The key to executing non-personal promotion, especially when there is limited or no rep access, is understanding each physician’s media consumption, demographics, and writing habits. With that information, a specific strategy can be executed across a wide variety of targeted media channels to reach the appropriate audience. In order to measure the success of a multichannel NPP program, the ideal scenario is to create a well-stratified control group that does not receive any of the targeted messages and is also not regularly called upon. The control that is created should be designed to ensure that their attributes mirror those of the test group based on specialty, geographic region, market segmentation, and product prescribing behavior in a six- to 12-month period prior to the NPP campaign. An independent party is not needed as long as the pharmaceutical company and all associated parties agree upon the methodology of analysis, control group, and timing of analysis prior to executing the plan. In order to conduct the study, HCP-level reach and engagement data should be collected and analyzed across all tactics. A cross-channel analysis can be conducted by any involved party; however, it should not be conducted by publishers, who will only have a view into their own media. Those analyzing the results should understand the context of the media, which is the proper way to measure reach and engagement along with the associated messaging cadence executed to ensure proper, actionable learnings.

 

Keri Hettel, SVP, analytics and strategy, Razorfish Health

NPP can more easily be personalized through the use of data. It is a great way to ensure that messages to physicians are targeted, relevant, and timely. This means that we need to ensure that ROI ties back to a specific campaign goal. That goal could be to drive awareness with “no-see” physicians, to get a new product message to your most loyal physicians, or to deliver personalized content to a physician based on the messages they’ve previously interacted with. Demonstrating ROI requires a smart, cross-channel measurement approach that looks at impact on Rx and market share, as well as on brand interactions, key messaging content, and engagement with CRM programs. Only by doing so can marketers truly understand where their campaigns have moved the needle.

 

Raffi Siyahian principal, president of healthcare, Scout Marketing

In today’s digital world, opportunities for NPP are seemingly endless. How marketers measure success is critical to optimizing these efforts, however. Our expansive access to detailed analytics can be overwhelming and, therefore, must be looked at carefully. The key for marketers is not to get caught in the trap of looking to analytics, or trying to dissect ROI, to uncover a single silver-bullet tactic. If marketers have done their homework up front to ensure they have the right brand strategy, today’s analytics can provide insight into whether the NPP efforts are reaching the intended audiences and leveraging the brand strategy. What that means is that marketers shouldn’t get mired in the details and lose sight of the overall brand strategy when reviewing NPP analytics. To use an automotive metaphor, if you focus on tire pressure but don’t have enough torque, you won’t get very far.

 

David Reim, chief product officer, DMD marketing

The primary method of NPP to HCPs is email.

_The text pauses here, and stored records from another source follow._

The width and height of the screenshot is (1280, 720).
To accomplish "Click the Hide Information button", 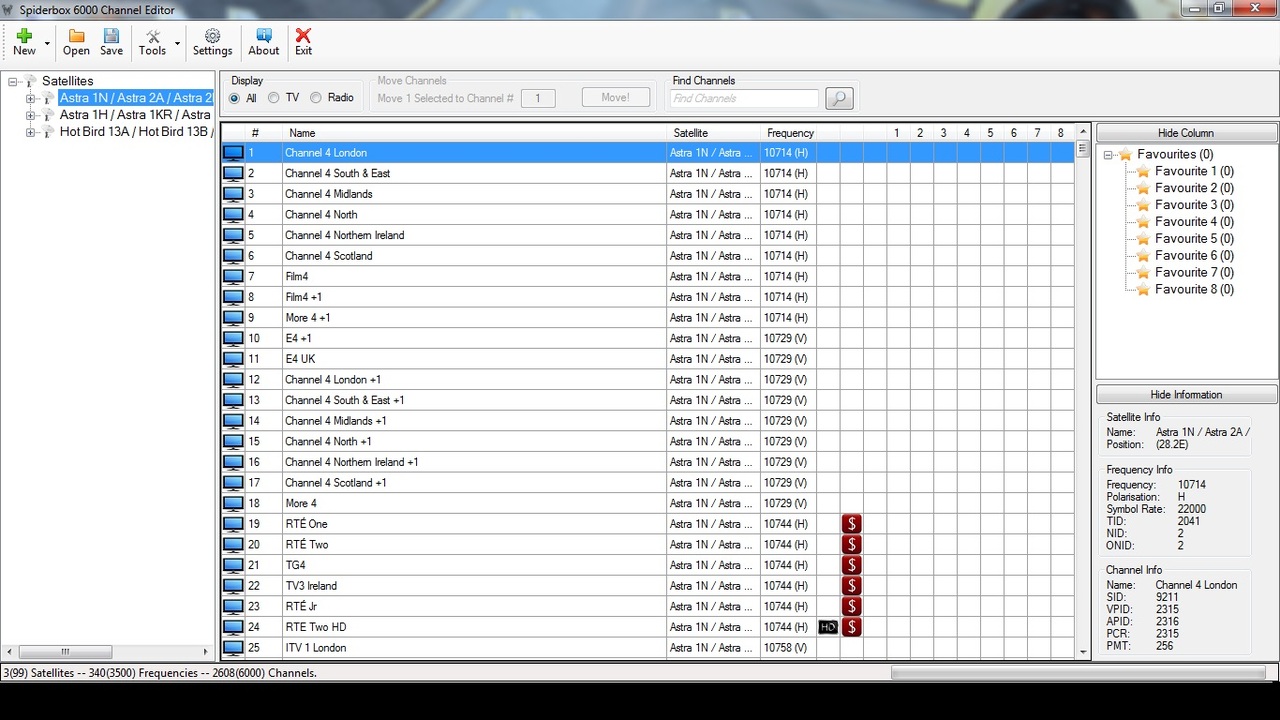I will click(x=1186, y=395).
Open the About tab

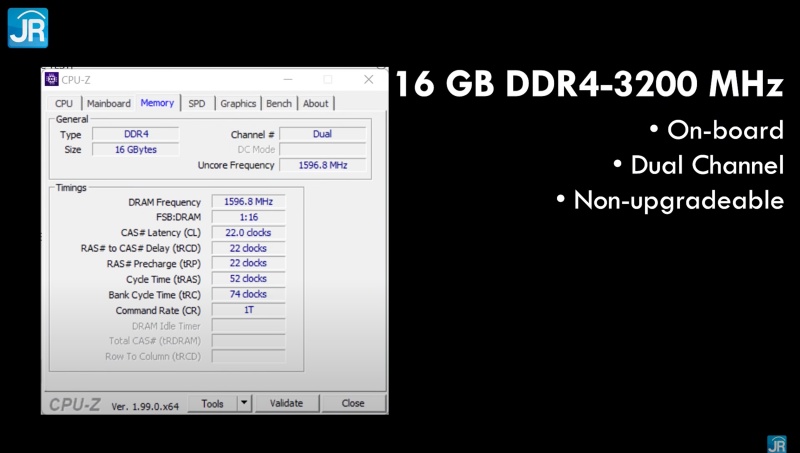tap(316, 103)
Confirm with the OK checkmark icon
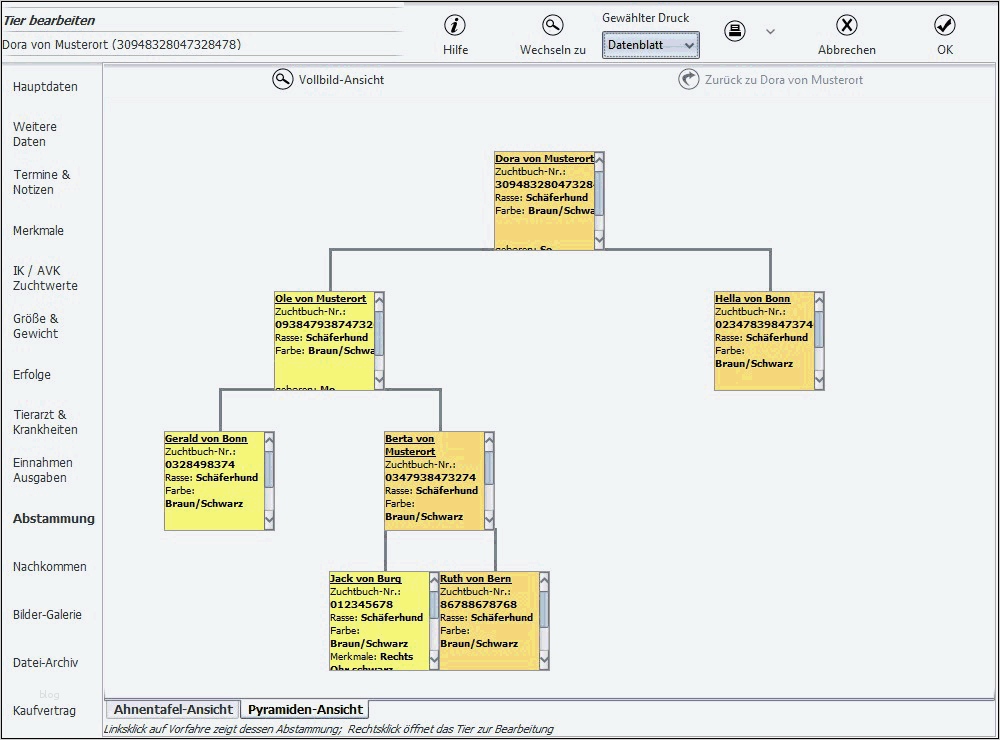The width and height of the screenshot is (1000, 740). (x=944, y=26)
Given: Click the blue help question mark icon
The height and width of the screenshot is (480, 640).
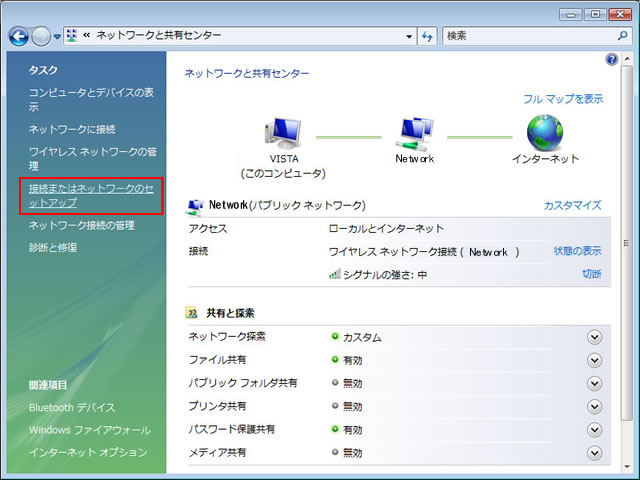Looking at the screenshot, I should pos(611,60).
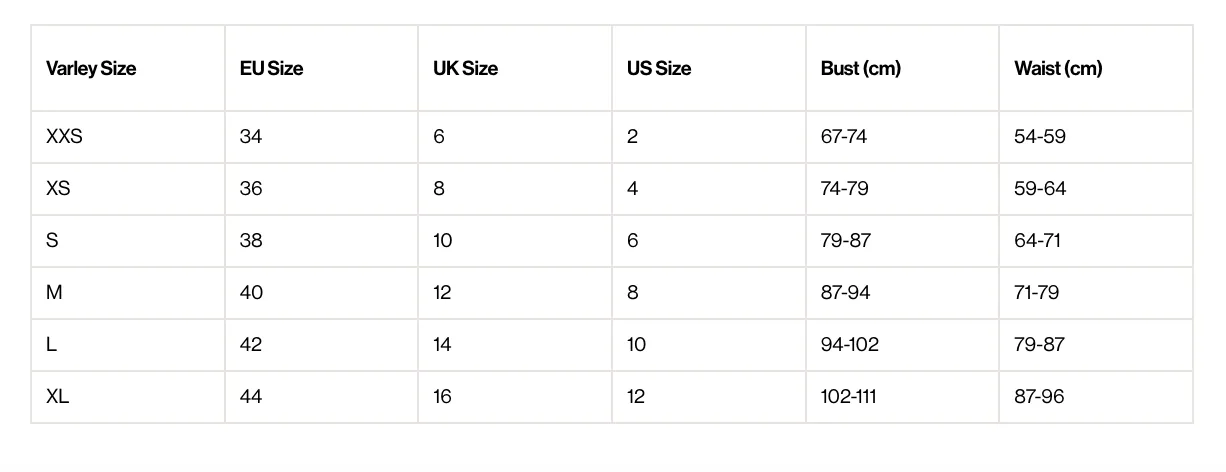The height and width of the screenshot is (472, 1226).
Task: Select waist measurement 54-59 cell
Action: click(1096, 137)
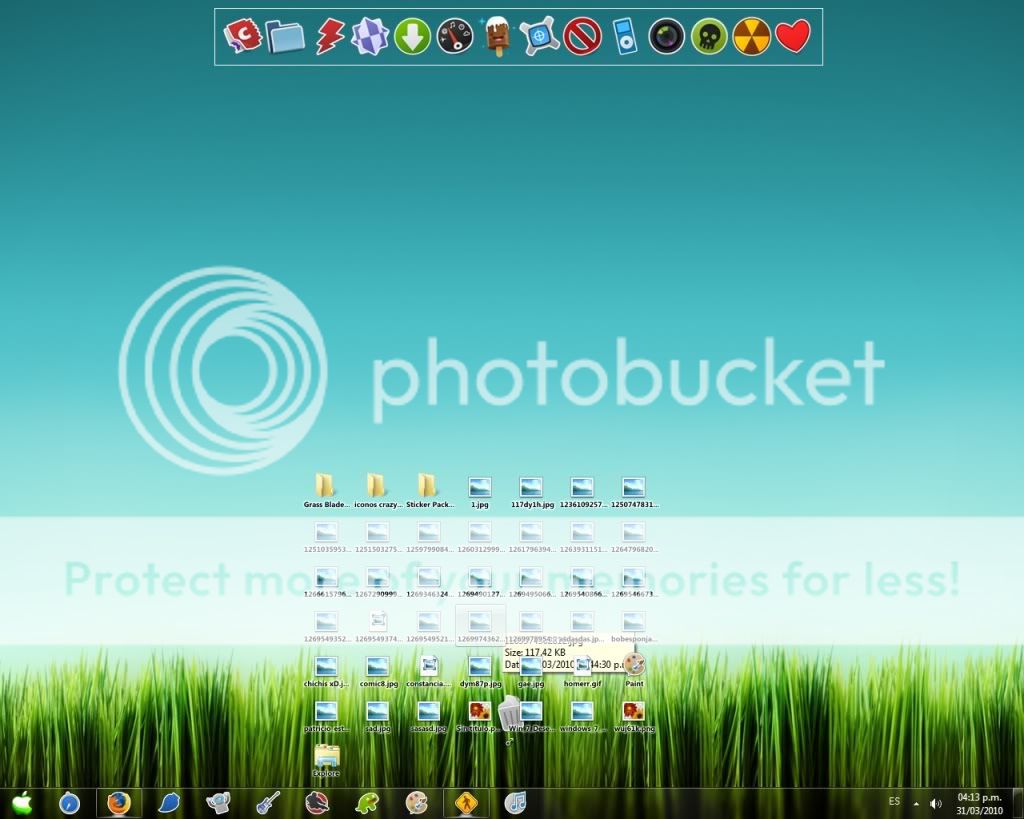Image resolution: width=1024 pixels, height=819 pixels.
Task: Click the guitar icon in the taskbar
Action: 267,803
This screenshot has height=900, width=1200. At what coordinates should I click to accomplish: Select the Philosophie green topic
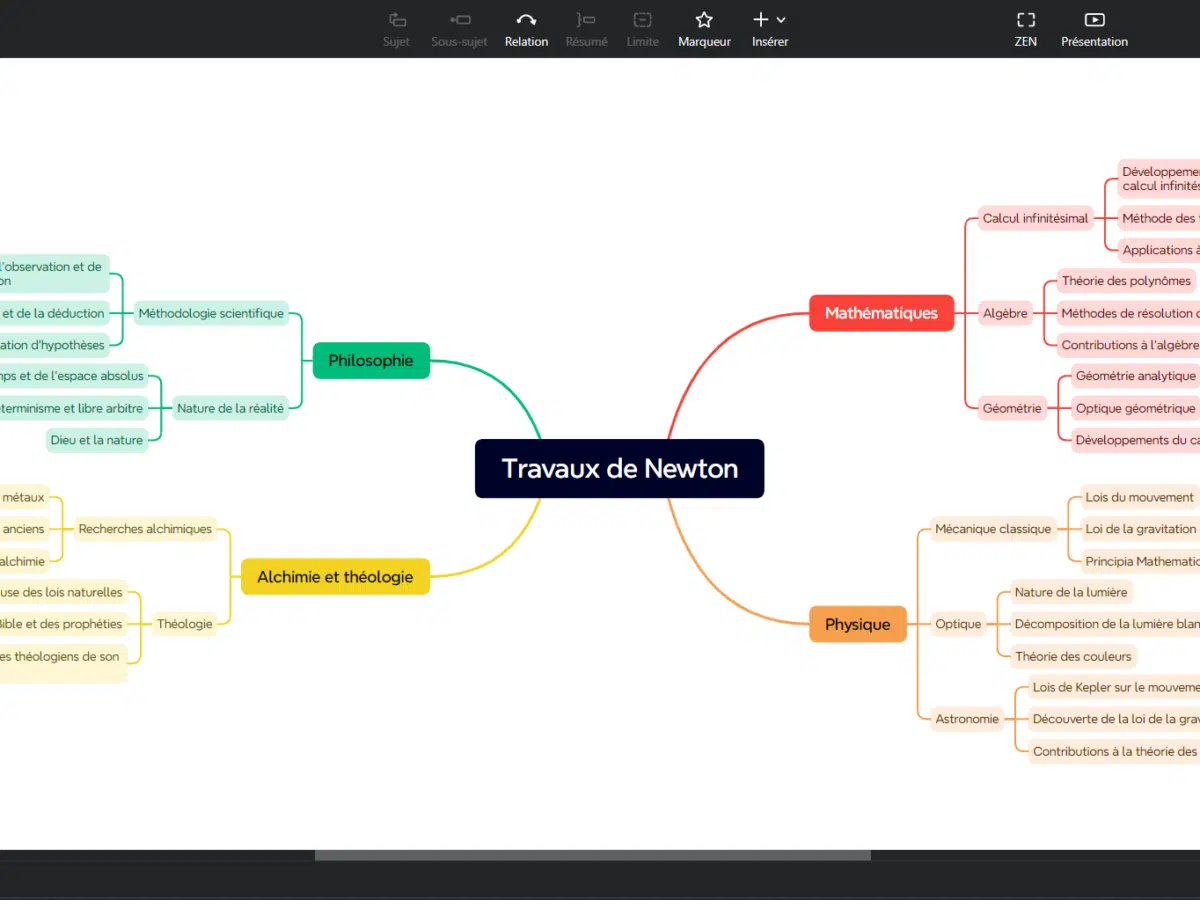pos(371,361)
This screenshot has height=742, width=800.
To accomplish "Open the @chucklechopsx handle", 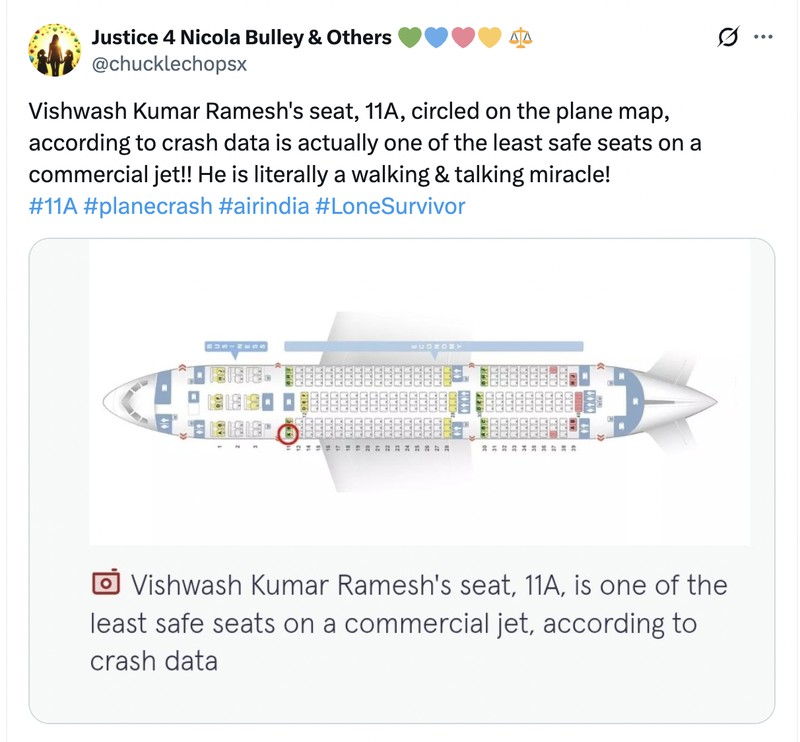I will [x=169, y=64].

Considering the rigor that pharma applies to issues of privacy and authentication in the website channel, we are shocked that these same standards are not applied to outbound email. Almost no company demands that its email lists are authenticated or audited. So the first step in demonstrating ROI is to ensure that outbound emails reach the intended physician targets. Without that, a brand’s NPP efforts are just a waste of money — not to mention a privacy violation in the making. We also believe that independent verification of results is key. The print channel has used this approach for decades (see the BPA) and it is way overdue in the digital channel. As President Reagan once said, “Trust, but verify.” Many, many millions of media dollars are spent at the large medical websites and on email that drives physician traffic, without any third-party verification. Madness! NPP ROI starts with independent physician verification.